■ 练习任务 ■
A – 从社会信任选文中返回“微观层面对社会信任的解释聚焦”至“会信任最重要的因素[14]。”之间的文字,首尾两处均包括在内,原文照录。
B – 判断下列三项说法是否与社会信任选文相符,逐项回答“是”或“否”,并原样引用选文中据以判断的语句:(i)制度论和文化论属于解释社会信任的宏观视角;(ii)一般而言,女性的社会信任水平普遍高于男性;(iii)普特南把受教育程度视为影响社会信任最重要的因素。
C – 从社会信任选文的最后一句之后接着往下续写。

■ 节选文字 ■
<<<<
关键词:高等教育;社会信任;经济效应;非经济效应

一、引言

社会信任又称普遍信任,是指对陌生人或社会上大多数人的信任,反映了个体对人性善的信赖[1]。社会信任是社会和谐发展的重要基础。信任有利于发展和维护民主制度[2],促进经济发展和效率提高[3],增进个体身心健康[4],更关乎社会和谐和文明进步。良好的社会信任可以降低社会治理成本,化解社会矛盾,维护社会秩序和稳定,是政府善治的剂。

正是因为社会信任的积极作用,其影响研究也广受关注。影响社会信任的相关理论阐释大致可分为宏观因素与微观因素两类,制度论和文化论是宏观视角的典型代表。“制度决定论”认为某些制度环境比其他制度环境更有利于信任感的产生,包括有效的政府、民主的体制等。有效的政府可以通过健全的法制体系、公正的政治制度、完善的社会保障体系、稳定的社会治安等增强人们对制度的信心从而增强彼此间的信任感。[5]民主制度也有利于增强人们之间的信任。“只有当人们沐浴在民主的阳光下时,他们才可能相信陌生人。”[6]文化论则将信任解释为一种文化现象,认为如同文化基因一般深嵌于个体中的信任,是来自于“遗传的伦理习惯”,是本社会共享的道德规范的产物[7]。

微观层面对社会信任的解释聚焦于分析个体水平的差异,侧重于考察人口统计学特征、工作特征、个体经济社会地位、生活态度和受教育程度对社会信任的影响。相关研究表明,性别[8]、年龄[9]、稳定的工作[10]、积极的生活态度[11]和较高的受教育程度[12]会对社会信任产生积极影响。一般而言,男性社会信任水平普遍高于女性;个体社会信任水平会随着年龄的增长和阅历的丰富慢慢提高;稳定的工作和丰厚的经济回报在一定程度上可以提高个体的“相对易损性”,从而提升社会信任水平;积极的态度有助于形成对他人的正向评价从而提高社会信任水平;较高的受教育程度有利于提高个体认知分析能力和风险控制能力,进而提高其社会信任水平[13]。普遍的观点认为,教育作为后致因素,通常与个体认知水平、社会地位、经济收入具有紧密联系,因此受教育程度也被普特南视为影响社会信任最重要的因素[14]。
>>>>
■ 所给资料 ■
<<<<
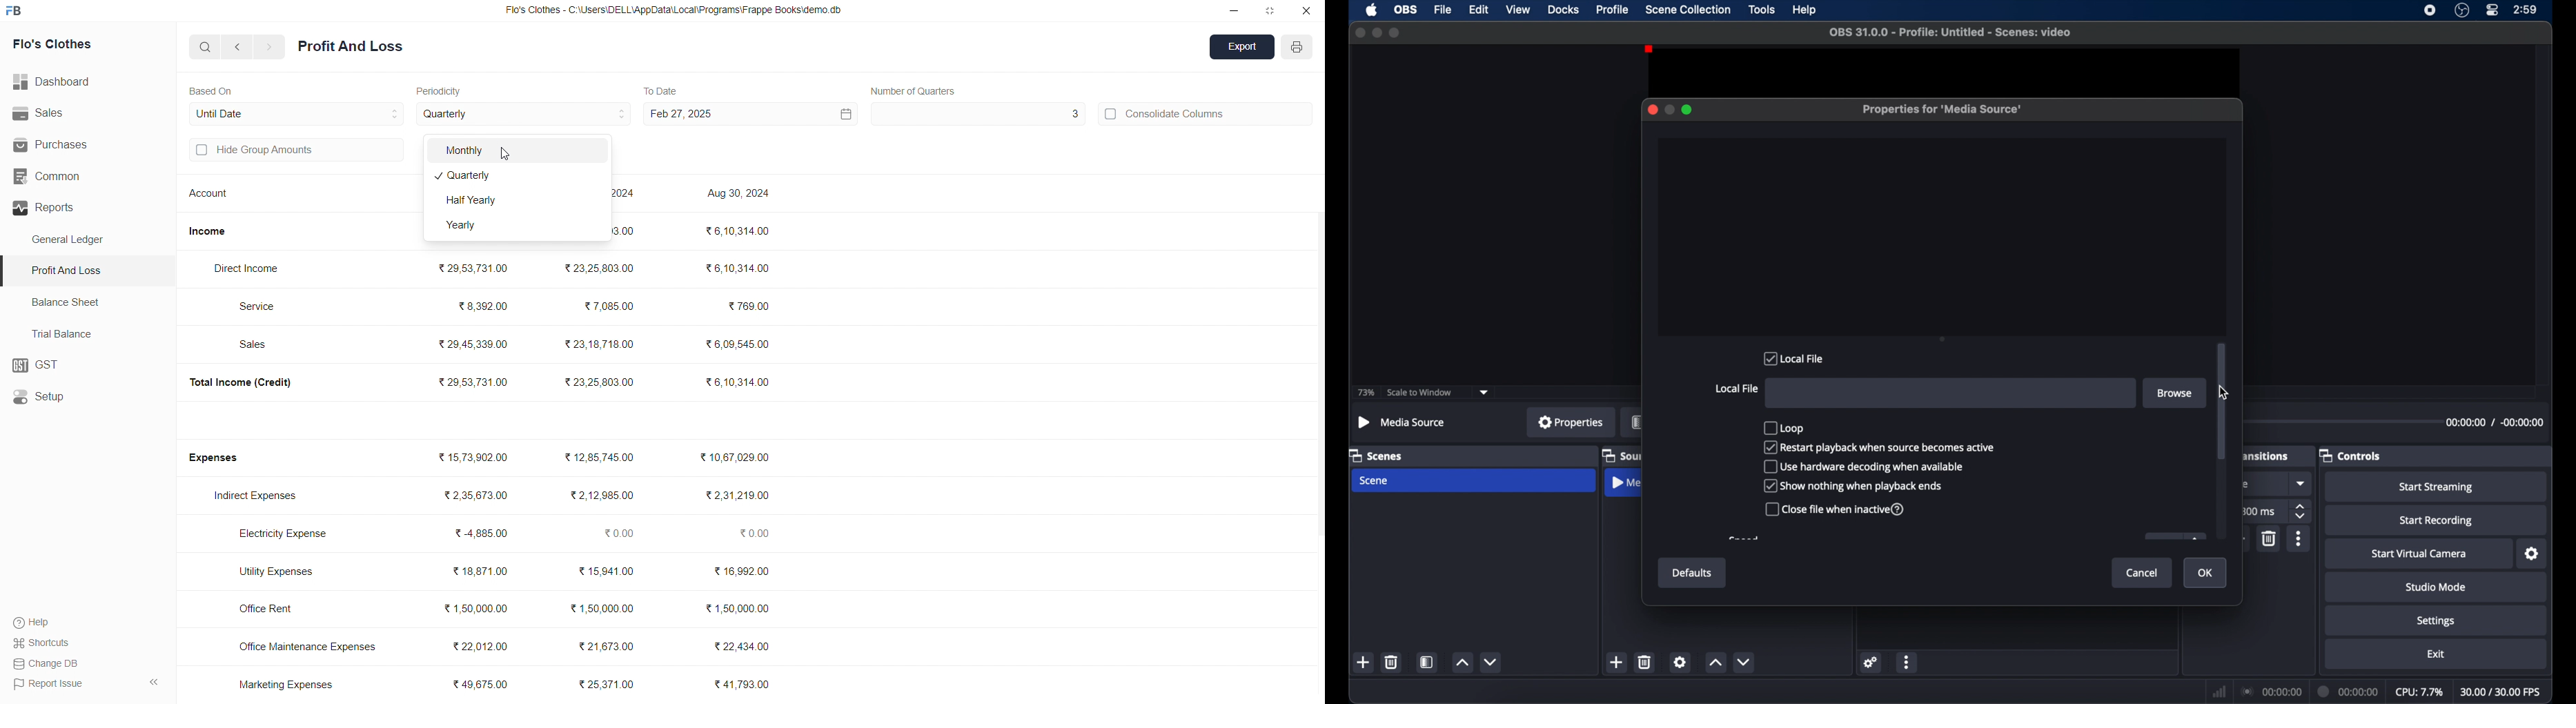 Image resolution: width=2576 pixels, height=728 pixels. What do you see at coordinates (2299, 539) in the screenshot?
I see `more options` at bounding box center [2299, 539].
>>>>
■ 各题答案 ■
A –
微观层面对社会信任的解释聚焦于分析个体水平的差异,侧重于考察人口统计学特征、工作特征、个体经济社会地位、生活态度和受教育程度对社会信任的影响。相关研究表明,性别[8]、年龄[9]、稳定的工作[10]、积极的生活态度[11]和较高的受教育程度[12]会对社会信任产生积极影响。一般而言,男性社会信任水平普遍高于女性;个体社会信任水平会随着年龄的增长和阅历的丰富慢慢提高;稳定的工作和丰厚的经济回报在一定程度上可以提高个体的“相对易损性”,从而提升社会信任水平;积极的态度有助于形成对他人的正向评价从而提高社会信任水平;较高的受教育程度有利于提高个体认知分析能力和风险控制能力,进而提高其社会信任水平[13]。普遍的观点认为,教育作为后致因素,通常与个体认知水平、社会地位、经济收入具有紧密联系,因此受教育程度也被普特南视为影响社会信任最重要的因素[14]。

B –
(i)是。“制度论和文化论是宏观视角的典型代表。”
(ii)否。“一般而言,男性社会信任水平普遍高于女性”
(iii)是。“受教育程度也被普特南视为影响社会信任最重要的因素”

C –
国内一项关于高等教育对个体社会信任的研究细致地检验了普特南的理论,并在此基础上探讨了高等教育对个体社会信任产生作用的机制[15]。该研究以2003年调查期间40-50岁人群为研究对象,将高等教育对社会信任的影响过程区分为“经济效应”和“非经济效应”。前者是指高等教育可以通过影响个体若干年后的经济、社会地位从而对社会信任产生“经济效应”;非经济效应是指高等教育通过增强个体对价值规范及制度安排的认同而促进社会信任的形成。该研究同时发现,相对于经济效应的显著影响,高等教育对于此年龄段的人群并未产生显著的“非经济效应”。

研究结果为理解我国20世纪70年代和80年代初期高等教育的社会功能提供了可靠的证据,在同属于精英教育大背景的20世纪70年代前期及90年代初期,其研究结果也可进行适当的相似性推论。然而需要进一步澄清的是,这一结果并不能帮助我们很好地理解当代高等教育是否存在同样的作用效应。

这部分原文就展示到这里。